According to the Chief Executive, the “response and countermeasure package” will be implemented by national government agencies and instrumentalities over the succeeding weeks.
He did not divulge specifics of the countermeasure package but he described it as “proportionate, deliberate, and reasonable in the face of the open, unabating, and illegal, coercive, aggressive, and dangerous attacks” of China.
“We seek no conflict with any nation, more so nations that purport and claim to be our friends but we will not be cowed into silence, submission, or subservience,” Marcos said.

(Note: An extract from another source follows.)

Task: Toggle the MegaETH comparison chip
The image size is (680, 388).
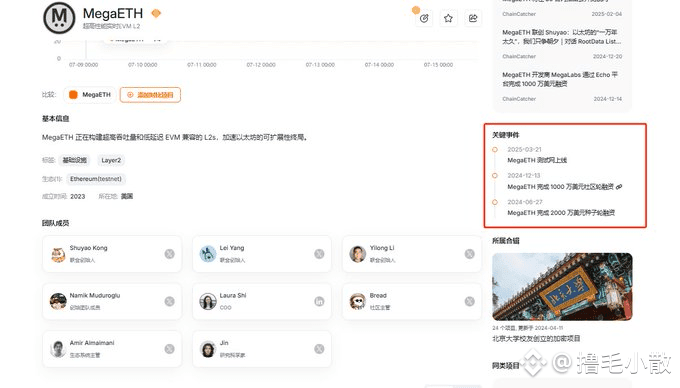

“Filipinos do not yield,” he stressed.
At least three Navy personnel aboard the Unaizah May 4 (UM4) were injured over the weekend after the two vessels of the CCG water cannoned their vessel carrying supplies for the Filipino troops stationed at the BRP Sierra Madre, the grounded ship that serves as the country’s outpost in Ayungin Shoal.
The UM4 sustained heavy damaged after the incident, according to the Armed Forces of the Philippines (AFP).
The Department of Foreign Affairs has summoned the Charge d’affaires of the Chinese Embassy to convey the Philippines’ strong protest over the incident, the second time this month that Filipino crew members were injured in a confrontation between Chinese and Philippine ships in the disputed territories.
Several countries have also expressed support to the Philippines as they condemned China’s aggression in the West Philippine Sea and called for restraint and adherence to the 1982 Law of the Sea Convention and the 2016 Arbitral decision.
China claims virtually the entire South China Sea, and maritime features in the West Philippine Sea that are well within Manila’s exclusive economic zone.
In 2016, the Permanent Court of Arbitration in The Hague ruled to dismiss China’s sweeping historical claims to the waterway, but Beijing has refused to acknowledge the ruling.